8. Annual Budget shall be proposed by the treasurer with
recommendation by the Board and voted on by the Board. Budget
is approved by majority vote of the Board.
D. Project Manager
1. He/she shall prepare and maintain a project schedule and
budget for the ongoing projects.
2. He/she shall report back to the board on all functions.
3. He/she shall act as liaison to the project team and be
cost accountable for expenditures.
4. He/she shall submit all purchase requests for the project
to the Treasure for approval by the board as appropriate.
IX. Board Responsibilities
A. To oversee the administration of VOEF,
B. To publicly represent the views of VOEF in conformity
with the Constitution,
C. To assign such standing committees and/or ad hoc committees
as are necessary to conduct VOEF's business,
D. To provide opportunities for the Foundation to promote
educational use of technology in the integration in learning.
E. To determine VOEF's mission and set policies for its operation,
making sure the organization’s Constitution, the law
and rules of competitions are being followed.
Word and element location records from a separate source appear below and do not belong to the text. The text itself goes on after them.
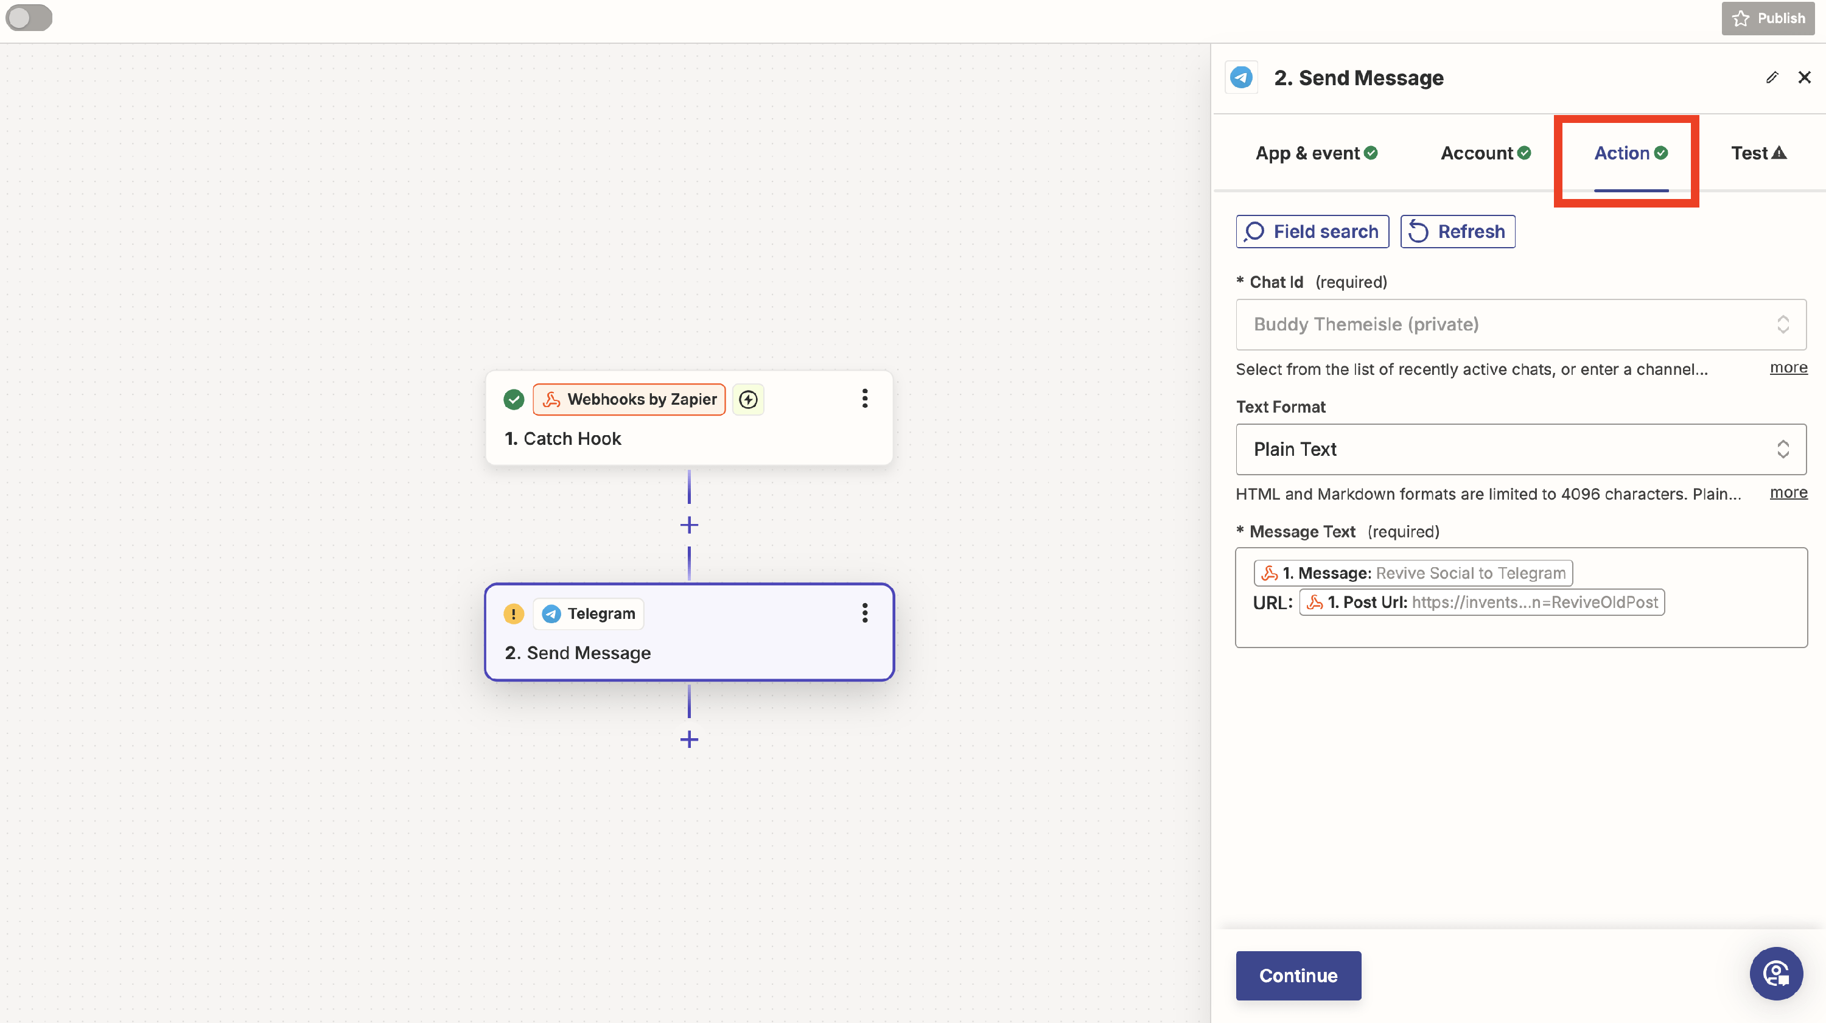Click the plus icon below Send Message step
The image size is (1826, 1023).
[688, 739]
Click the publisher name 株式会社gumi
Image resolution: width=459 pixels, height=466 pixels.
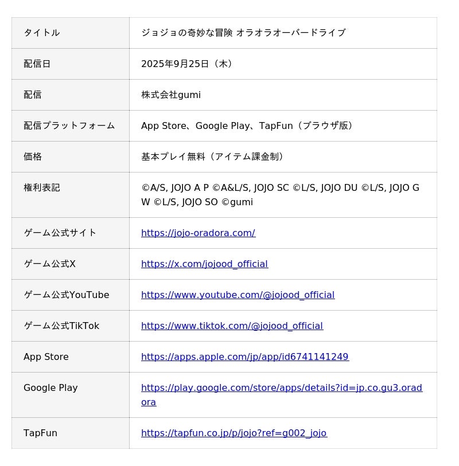[x=171, y=95]
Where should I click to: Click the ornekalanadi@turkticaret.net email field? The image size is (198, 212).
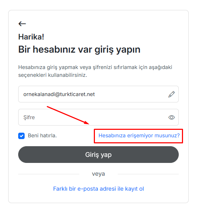pyautogui.click(x=98, y=94)
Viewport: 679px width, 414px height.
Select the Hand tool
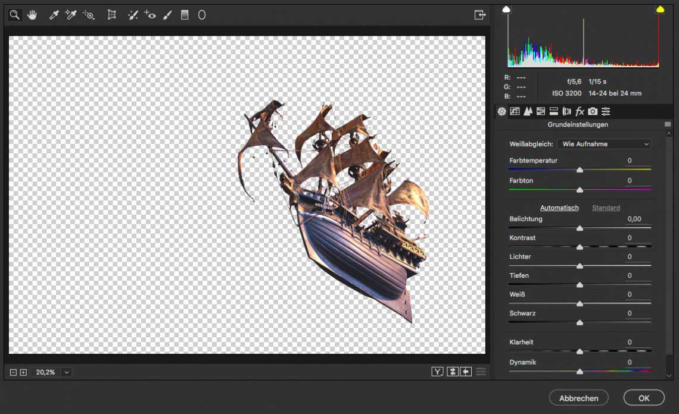pyautogui.click(x=32, y=15)
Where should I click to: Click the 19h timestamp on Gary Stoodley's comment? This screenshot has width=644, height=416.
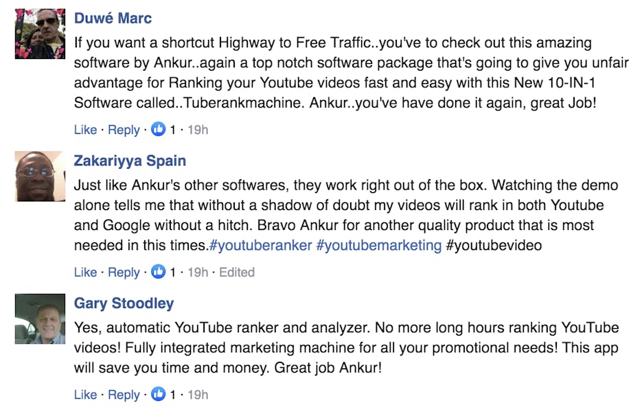198,395
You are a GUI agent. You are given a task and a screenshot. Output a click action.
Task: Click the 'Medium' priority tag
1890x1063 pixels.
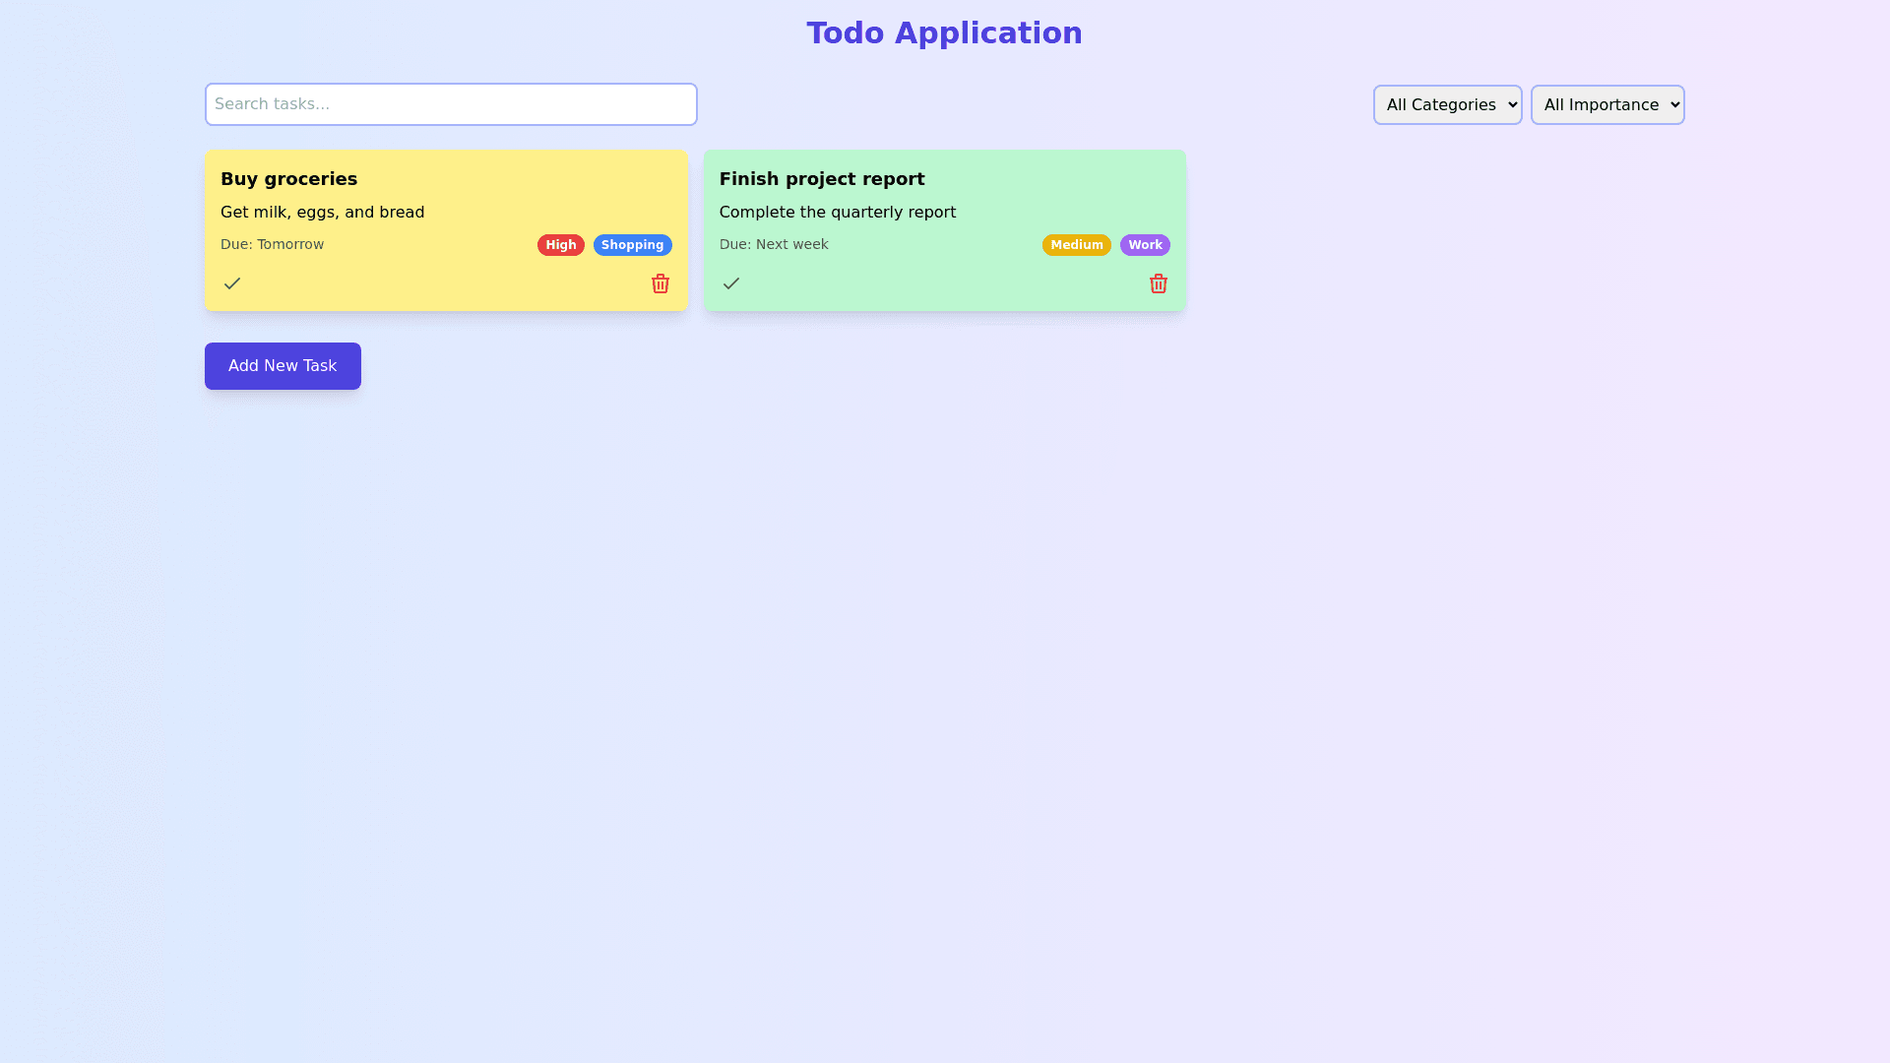pos(1077,244)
F. To set VOEF's overall program from year to year and engage
in long range planning to establish its general course for
the future,
G. To establish fiscal policies and boundaries with budgets
and financial controls,
H. To review and amend the Constitution at regular board
meetings as the need occurs.
X. Board Meetings
A. Regularly scheduled Board meetings shall be held at least
quarterly.
B. Board meetings shall be at a location agreed upon by the
Board members.
C. The presence of a majority of the Board members shall
constitute a quorum to conduct business, as long as two of
the members are officers.
D. Employees and partners sponsored by VOEF may attend Board
meetings and express their views unless the Board meets in
Executive Session, which shall be open only to the Board
and those expressly invited.
E. The Annual Meeting of the Board shall be in May of each
year. At this meeting officers of the Board are elected for
the following year after the election of Board members to
replace those whose terms have ended.
F. The Chairman shall use Robert’s Rules of Order in
conducting meetings
G. All committees must give a monthly written report to the
Chairman prior to the next Board meeting about meetings they
have held. The report should include any information relating
to their Standing Committee.
XI. Dissolution
In the event of dissolution of VOEF, the Board of Directors
shall, after paying or making provision for the payment of
all liabilities of the Foundation, dispose of all the assets
of the Foundation exclusively for the purposes of the Foundation
in such manner, or to such organization(s) under Section
501(C )3 of the Internal Revenue Code (or the corresponding
provisions of any United States Internal Revenue law), as
the Board of Directors shall determine.
XII. Compensation
No funds of VOEF shall insure to the benefit of, or to be
distributed to its directors, officers, or other private
persons, except that the organization shall be authorized
and empowered to pay reasonable compensation for services
rendered and to make payments and distributions in furtherance
of the purposes set forth in Article II above. The Board
of Directors shall hire and fix the compensation of any and
all employees which they in their discretion may determine
to be necessary for the conduct of the business of the organization.
XIII. Conflict Resolution
A. The Board will only act on those conflicts that relate
directly to VOEF, its operation and objectives.
B. For conflicts that are related to the operation of the
organization, the organization shall seek to produce reconciled
relationships through its organization and among its staff.
This commitment to engage in conciliation will be implemented
to the fullest extent possible in relationships between Board
members, other volunteers such as partners, contracting parties,
and employees.
XIV. Corporate By-Laws
This constitution shall serve as by-laws for the purpose
of corporate organization.
XV. Incorporator
The incorporator of this corporation is: Mark Burnet, 5100
Olivet Church Road, Providence Forge, Virginia, 23149.
XVI. Amendments
Amendments to this Constitution must be proposed at a regularly
scheduled Board meeting, and then voted on at the next regularly
scheduled meeting. Amendments must be approved by two-thirds
of all Board members. Amendments become effective upon approval.